Panasonic DMW-HGR1 grip accessory
We've got mixed feelings about the grip accessory. It attaches to the camera via the tripod mount with a plate the covers the entire bottom panel of the camera. This means when it's in place, the grip blocks access to the battery, memory card or tripod mount (the grip itself has no tripod socket). The ability to transfer images via Wi-Fi mitigates some of the need to access the memory card, but it requires removal often enough to become an annoyance.
And there's the grip itself. There are differing opinions of it among our staff, ranging from all-out hatred to mild acceptance. To me, it feels too far to the side and requires a somewhat cramped grip in my hand. If it was just a bit farther toward the lens, or better yet, adjustable, I'd have had a more positive experience with it.
One of its primary attractions, as told to us by Panasonic reps, is that it adds a few more millimeters to the camera body's height, giving it a better fit with Micro Four Thirds lenses that aren't the 12-32mm kit zoom. Considering that there's just one lens specifically designed to fit this camera at present, it seems that the camera could have been just a bit taller to begin with.
In the end, I shot the GM1 with the grip when I had the 20mm F1.7 II pancake attached. As long as I'm not shooting one-handed, the slightly awkward grip position doesn't bother me, and I like the better fit with the diameter of the 20mm. It doesn't feel essential, however. Lenses with larger diameters will fit slightly awkwardly on the GM1 body when it's resting on a tabletop, but most times my camera is on a strap at my side or in my bag, not on a tabletop. The leather-like finish of the GM1's body is also grippy enough, so it's comfortable to use without the accessory anyway.
Bottom line, the grip is by no means a 'must-have' for GM1 shooters who plan to use non-kit lenses.
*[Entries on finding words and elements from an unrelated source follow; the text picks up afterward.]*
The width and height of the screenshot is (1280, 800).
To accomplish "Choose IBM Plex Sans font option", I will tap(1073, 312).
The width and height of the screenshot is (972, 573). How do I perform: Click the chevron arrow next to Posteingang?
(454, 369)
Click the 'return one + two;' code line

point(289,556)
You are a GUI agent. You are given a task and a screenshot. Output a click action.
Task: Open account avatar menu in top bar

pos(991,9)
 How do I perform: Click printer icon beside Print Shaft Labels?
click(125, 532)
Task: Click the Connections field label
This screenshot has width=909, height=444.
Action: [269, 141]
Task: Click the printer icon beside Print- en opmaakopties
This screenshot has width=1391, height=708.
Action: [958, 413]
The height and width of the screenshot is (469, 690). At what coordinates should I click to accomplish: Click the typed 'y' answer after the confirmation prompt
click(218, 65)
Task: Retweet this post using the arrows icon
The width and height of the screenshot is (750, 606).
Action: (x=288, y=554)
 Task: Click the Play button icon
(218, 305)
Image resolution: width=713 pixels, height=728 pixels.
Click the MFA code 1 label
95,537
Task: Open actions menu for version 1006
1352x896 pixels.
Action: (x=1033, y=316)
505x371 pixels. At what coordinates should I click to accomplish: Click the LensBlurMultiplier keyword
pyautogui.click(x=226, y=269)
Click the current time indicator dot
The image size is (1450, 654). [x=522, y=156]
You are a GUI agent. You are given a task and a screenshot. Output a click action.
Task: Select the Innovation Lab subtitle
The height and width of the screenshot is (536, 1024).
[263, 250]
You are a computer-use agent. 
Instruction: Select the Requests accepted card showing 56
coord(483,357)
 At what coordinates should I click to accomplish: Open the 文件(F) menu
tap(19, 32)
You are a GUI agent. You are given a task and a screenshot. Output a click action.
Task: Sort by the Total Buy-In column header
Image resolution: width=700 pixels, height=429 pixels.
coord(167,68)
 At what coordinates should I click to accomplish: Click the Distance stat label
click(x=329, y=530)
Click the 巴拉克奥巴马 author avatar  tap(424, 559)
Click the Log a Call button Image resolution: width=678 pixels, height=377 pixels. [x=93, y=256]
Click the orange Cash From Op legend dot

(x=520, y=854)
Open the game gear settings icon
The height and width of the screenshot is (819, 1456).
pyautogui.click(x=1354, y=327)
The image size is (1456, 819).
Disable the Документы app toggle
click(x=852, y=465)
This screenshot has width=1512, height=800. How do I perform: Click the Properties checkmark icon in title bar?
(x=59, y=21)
It's likely that anyone who's too put off by cameras with small controls won't be considering the GM1. If that's you, then this is likely not the right camera for you, but you probably knew that. All others may still be worried that even for a small camera the interface would be too finicky. We'll get to that in a minute, but first, the airing of some grievances.
We have only a couple of complaints about the camera's control interface, and one is the focus mode dial on the top panel. With only three options it's already limited in its usefulness, but taking into account that certain lenses can't use AF-C (and we wouldn't have high expectations of its performance in a camera of this class) it essentially becomes a two-position switch between AF and MF. We can't help but think that something else would be more useful here, like an exposure compensation dial or even something customizable. It's obviously small and that may limit its applications, but we simply didn't find it very useful - which is a problem on a camera with so few controls.
The small rear control dial was also frustrating to use (they usually are). A few times I found myself mashing one of the buttons as I turned the dial, suddenly adjusting white balance when I meant to be changing the aperture. This wasn't a frequent problem, but when it occurred, I found myself wishing for a proper command dial for such tasks. This sort of controller is tolerable on a point-and-shoot, where there's little expectation that anyone will use it but, again, a camera as potentially capable as this one deserves a few better thought-out control points.
That said, I didn't have any major problems using the camera over the course of this review. I gathered opinions around the office on using the camera to get a broader sampling of hand sizes, and though we all agreed it certainly felt like a smaller camera, it wasn't difficult for anyone to use.